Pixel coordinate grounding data
**********
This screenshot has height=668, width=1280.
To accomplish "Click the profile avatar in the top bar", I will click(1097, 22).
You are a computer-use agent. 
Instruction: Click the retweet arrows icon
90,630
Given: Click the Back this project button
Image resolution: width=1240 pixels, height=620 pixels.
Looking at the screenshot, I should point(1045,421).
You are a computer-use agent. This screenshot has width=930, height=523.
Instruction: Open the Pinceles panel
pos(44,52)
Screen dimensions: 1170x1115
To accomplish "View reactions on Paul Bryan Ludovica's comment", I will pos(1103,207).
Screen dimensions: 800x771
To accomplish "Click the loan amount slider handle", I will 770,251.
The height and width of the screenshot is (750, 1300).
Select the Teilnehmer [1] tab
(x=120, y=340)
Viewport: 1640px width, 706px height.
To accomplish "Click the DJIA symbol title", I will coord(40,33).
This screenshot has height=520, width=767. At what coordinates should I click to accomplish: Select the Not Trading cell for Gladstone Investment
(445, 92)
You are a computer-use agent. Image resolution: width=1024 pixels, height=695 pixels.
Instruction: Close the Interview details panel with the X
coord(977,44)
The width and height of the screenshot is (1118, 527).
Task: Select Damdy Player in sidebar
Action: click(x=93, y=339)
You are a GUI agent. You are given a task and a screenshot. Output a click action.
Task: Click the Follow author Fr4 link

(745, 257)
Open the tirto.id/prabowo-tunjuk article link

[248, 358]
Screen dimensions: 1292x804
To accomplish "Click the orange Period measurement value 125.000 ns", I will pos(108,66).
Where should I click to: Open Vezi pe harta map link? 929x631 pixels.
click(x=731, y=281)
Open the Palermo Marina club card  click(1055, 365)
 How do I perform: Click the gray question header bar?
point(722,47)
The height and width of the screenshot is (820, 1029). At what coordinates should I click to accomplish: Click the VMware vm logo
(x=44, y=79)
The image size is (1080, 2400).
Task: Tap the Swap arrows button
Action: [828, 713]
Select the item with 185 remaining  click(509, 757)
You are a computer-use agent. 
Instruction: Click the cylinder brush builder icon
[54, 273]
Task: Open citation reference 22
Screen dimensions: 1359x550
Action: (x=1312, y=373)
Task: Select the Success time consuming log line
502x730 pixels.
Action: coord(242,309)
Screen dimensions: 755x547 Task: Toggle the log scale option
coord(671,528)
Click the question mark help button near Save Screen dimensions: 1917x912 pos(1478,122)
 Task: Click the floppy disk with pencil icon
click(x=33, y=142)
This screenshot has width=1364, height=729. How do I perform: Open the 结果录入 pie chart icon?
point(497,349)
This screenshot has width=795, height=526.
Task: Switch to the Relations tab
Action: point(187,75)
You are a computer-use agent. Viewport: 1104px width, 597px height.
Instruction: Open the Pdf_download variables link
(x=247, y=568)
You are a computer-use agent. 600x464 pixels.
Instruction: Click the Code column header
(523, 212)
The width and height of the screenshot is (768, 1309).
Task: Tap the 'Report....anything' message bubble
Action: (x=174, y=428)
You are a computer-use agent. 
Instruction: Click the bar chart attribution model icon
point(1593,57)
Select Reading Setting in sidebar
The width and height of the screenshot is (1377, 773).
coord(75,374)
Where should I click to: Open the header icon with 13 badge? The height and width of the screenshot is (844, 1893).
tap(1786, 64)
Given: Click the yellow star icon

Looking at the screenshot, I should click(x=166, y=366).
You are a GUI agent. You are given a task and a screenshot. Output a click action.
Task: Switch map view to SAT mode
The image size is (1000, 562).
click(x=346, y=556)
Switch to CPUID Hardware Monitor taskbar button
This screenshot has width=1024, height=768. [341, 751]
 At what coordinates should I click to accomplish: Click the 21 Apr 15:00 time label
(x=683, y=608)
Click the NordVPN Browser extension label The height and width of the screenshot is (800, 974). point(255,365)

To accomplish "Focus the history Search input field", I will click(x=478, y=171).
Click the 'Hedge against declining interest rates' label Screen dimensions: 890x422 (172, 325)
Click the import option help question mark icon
**********
--- Activity ---
Reproduce every record that appears above, keeping the wording exact.

--- Worked solution ---
This screenshot has height=668, width=1280.
To accomplish "Click the profile avatar in the top bar", I will click(1097, 22).
You are a computer-use agent. 
Instruction: Click the retweet arrows icon
90,630
Given: Click the Back this project button
Image resolution: width=1240 pixels, height=620 pixels.
Looking at the screenshot, I should point(1045,421).
You are a computer-use agent. This screenshot has width=930, height=523.
Instruction: Open the Pinceles panel
pos(44,52)
Screen dimensions: 1170x1115
To accomplish "View reactions on Paul Bryan Ludovica's comment", I will pos(1103,207).
Screen dimensions: 800x771
To accomplish "Click the loan amount slider handle", I will 770,251.
The height and width of the screenshot is (750, 1300).
Select the Teilnehmer [1] tab
(x=120, y=340)
Viewport: 1640px width, 706px height.
To accomplish "Click the DJIA symbol title", I will coord(40,33).
This screenshot has height=520, width=767. At what coordinates should I click to accomplish: Select the Not Trading cell for Gladstone Investment
(445, 92)
You are a computer-use agent. Image resolution: width=1024 pixels, height=695 pixels.
Instruction: Close the Interview details panel with the X
coord(977,44)
The width and height of the screenshot is (1118, 527).
Task: Select Damdy Player in sidebar
Action: click(x=93, y=339)
You are a GUI agent. You are given a task and a screenshot. Output a click action.
Task: Click the Follow author Fr4 link

(745, 257)
Open the tirto.id/prabowo-tunjuk article link

[248, 358]
Screen dimensions: 1292x804
To accomplish "Click the orange Period measurement value 125.000 ns", I will pos(108,66).
Where should I click to: Open Vezi pe harta map link? 929x631 pixels.
click(x=731, y=281)
Open the Palermo Marina club card  click(1055, 365)
 How do I perform: Click the gray question header bar?
point(722,47)
The height and width of the screenshot is (820, 1029). At what coordinates should I click to accomplish: Click the VMware vm logo
(x=44, y=79)
The image size is (1080, 2400).
Task: Tap the Swap arrows button
Action: [828, 713]
Select the item with 185 remaining  click(509, 757)
You are a computer-use agent. 
Instruction: Click the cylinder brush builder icon
[54, 273]
Task: Open citation reference 22
Screen dimensions: 1359x550
Action: (x=1312, y=373)
Task: Select the Success time consuming log line
502x730 pixels.
Action: coord(242,309)
Screen dimensions: 755x547 Task: Toggle the log scale option
coord(671,528)
Click the question mark help button near Save Screen dimensions: 1917x912 pos(1478,122)
 Task: Click the floppy disk with pencil icon
click(x=33, y=142)
This screenshot has width=1364, height=729. How do I perform: Open the 结果录入 pie chart icon?
point(497,349)
This screenshot has width=795, height=526.
Task: Switch to the Relations tab
Action: point(187,75)
You are a computer-use agent. Viewport: 1104px width, 597px height.
Instruction: Open the Pdf_download variables link
(x=247, y=568)
You are a computer-use agent. 600x464 pixels.
Instruction: Click the Code column header
(523, 212)
The width and height of the screenshot is (768, 1309).
Task: Tap the 'Report....anything' message bubble
Action: (x=174, y=428)
You are a computer-use agent. 
Instruction: Click the bar chart attribution model icon
point(1593,57)
Select Reading Setting in sidebar
The width and height of the screenshot is (1377, 773).
coord(75,374)
Where should I click to: Open the header icon with 13 badge? The height and width of the screenshot is (844, 1893).
tap(1786, 64)
Given: Click the yellow star icon

Looking at the screenshot, I should click(x=166, y=366).
You are a GUI agent. You are given a task and a screenshot. Output a click action.
Task: Switch map view to SAT mode
The image size is (1000, 562).
click(x=346, y=556)
Switch to CPUID Hardware Monitor taskbar button
This screenshot has width=1024, height=768. [341, 751]
 At what coordinates should I click to accomplish: Click the 21 Apr 15:00 time label
(x=683, y=608)
Click the NordVPN Browser extension label The height and width of the screenshot is (800, 974). point(255,365)

To accomplish "Focus the history Search input field", I will click(x=478, y=171).
Click the 'Hedge against declining interest rates' label Screen dimensions: 890x422 (172, 325)
Click the import option help question mark icon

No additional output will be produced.